Fruchtbare Kollaborationen

Die zahl­rei­chen Gäste sind die große Stärke des Albums. Sie füh­len sich nicht wie deko­ra­tive Fea­tures an, son­dern wie bewusste Brü­che mit der eige­nen Kom­fort­zone. Der Ope­ner The Good Life“ setzt mit Gwen­do­line Chris­tie und Big Spe­cial ein star­kes Zei­chen: dra­ma­tisch, düs­ter, ver­stö­rend. Eli­test G.O.A.T.“ mit Aldous Har­ding ist ein wei­te­res High­light – ein schrä­ges, bis­si­ges Duett zweier Künstler*innen, die sich hör­bar auf Augen­höhe begeg­nen. Die eng­li­sche Klang­künst­le­rin und Sän­ge­rin der Indie-Rock-Band Life Wit­hout Buil­dings Sue Tomp­kins bringt auf No Touch“ eine uner­war­tete Ver­spielt­heit in einen Song über Iso­la­tion und Selbst­ver­let­zung, Liam Bai­ley sorgt auf Flood the Zone“ mit Soul- und Reg­gae-Vibes für einen sel­te­nen Moment der Wärme. Kill List“ schließ­lich zieht mit Rap­per Snowy noch ein­mal die Schrau­ben an, taucht tief in eine kalte, urbane Dys­to­pie ein und ver­sprüht leb­hafte Grime-Energie.

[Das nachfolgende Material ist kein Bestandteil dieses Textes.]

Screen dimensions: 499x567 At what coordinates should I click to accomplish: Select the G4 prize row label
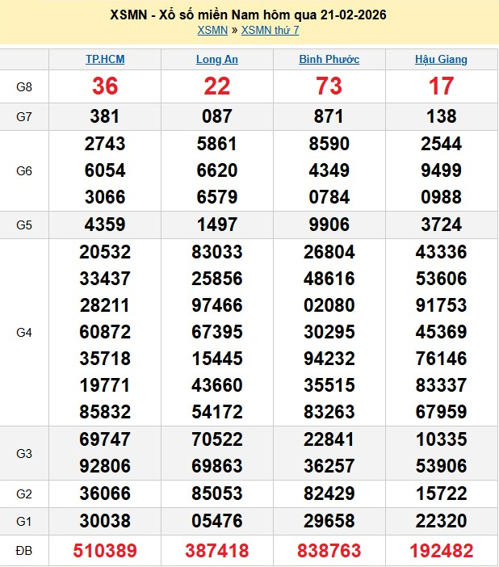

Emotionaler, aber immer noch wütend

Mit The Demise of Pla­net X“ ent­de­cken Sleaford Mods neue Erzähl­for­men und ver­fol­gen den­noch wei­ter ihren unver­wech­sel­ba­ren Style. Das Album ist weni­ger roh, dafür deut­lich facet­ten­rei­cher, emo­tio­na­ler und muti­ger. Wer die Mods aus­schließ­lich als wütende Zwei-Mann-Maschine hören will, mag den offe­ne­ren Ansatz skep­tisch sehen. Alle ande­ren bekom­men eines der stärks­ten Alben der Band seit Jah­ren. Laut, zynisch, unbe­quem – aber mit neuer Tiefe und über­ra­schen­der Offenheit.

Sleaford Mods
UK Grim

Ver­öf­fent­licht: 10. März 2023
Label: Rough Trade /​Beggars /​Indigo

UK Grim — Album Review

Fucking viral, fucking batman video you fucking moron
Why don’t you phone up, spine bend, legs sync, scooter club
Shit smell, that’s my road kill hat, don’t touch it

Text­aus­zug aus Force 10 from Navarone”

Bekannt roh und bra­chial agi­tie­ren sie auch auf dem neuen Album gegen Kor­rup­tion, Rechts­ra­di­ka­lis­mus, die Tories und die Dro­gen­sucht. Aber ihre Feinde sind auch die Hips­ter von heute, die ihre Top Gun”-Sonnenbrillen upside down“ tra­gen. Sie sind alle So Trendy“, wie es in dem gleich­na­mi­gen Track heißt, zu dem Perry Far­rell von Jane’s Addic­tion neben den Vocals eine wun­der­bar ver­zerrte Gti­ar­ren­mel­do­die bei­steu­ert. Eben­falls als Gast auf UK Grim: Flo­rence Shaw, Front­frau von Dry Clea­ning, die in ihrer läs­sig-schnodd­ri­gen Art auf Force 10 From Nava­rone“ mit Wil­liam­son ein text­lich ver­que­res Duett gibt. Auch wenn man die­sen Text mit all sei­nen Anspie­lun­gen inhalt­lich nicht kom­plett mit­be­kommt, schwingt das Gefühl einer müden Resi­gna­tion mit. Musi­ka­lisch ist UK GRIM das bis­her wohl abwechs­lungs­reichste Album der Mods, auch wenn Fearn schon immer der Mei­nung war, dass weni­ger mehr ist („Nimm einen wirk­lich beschis­se­nen Schlag­zeug­beat und spiele eine Bass­line dar­über) — auf die­sem Album ver­leiht er dem Sound mehr Klang­farbe und Abwechs­lung. Gehö­rig Dampf las­sen sie dabei immer noch ab.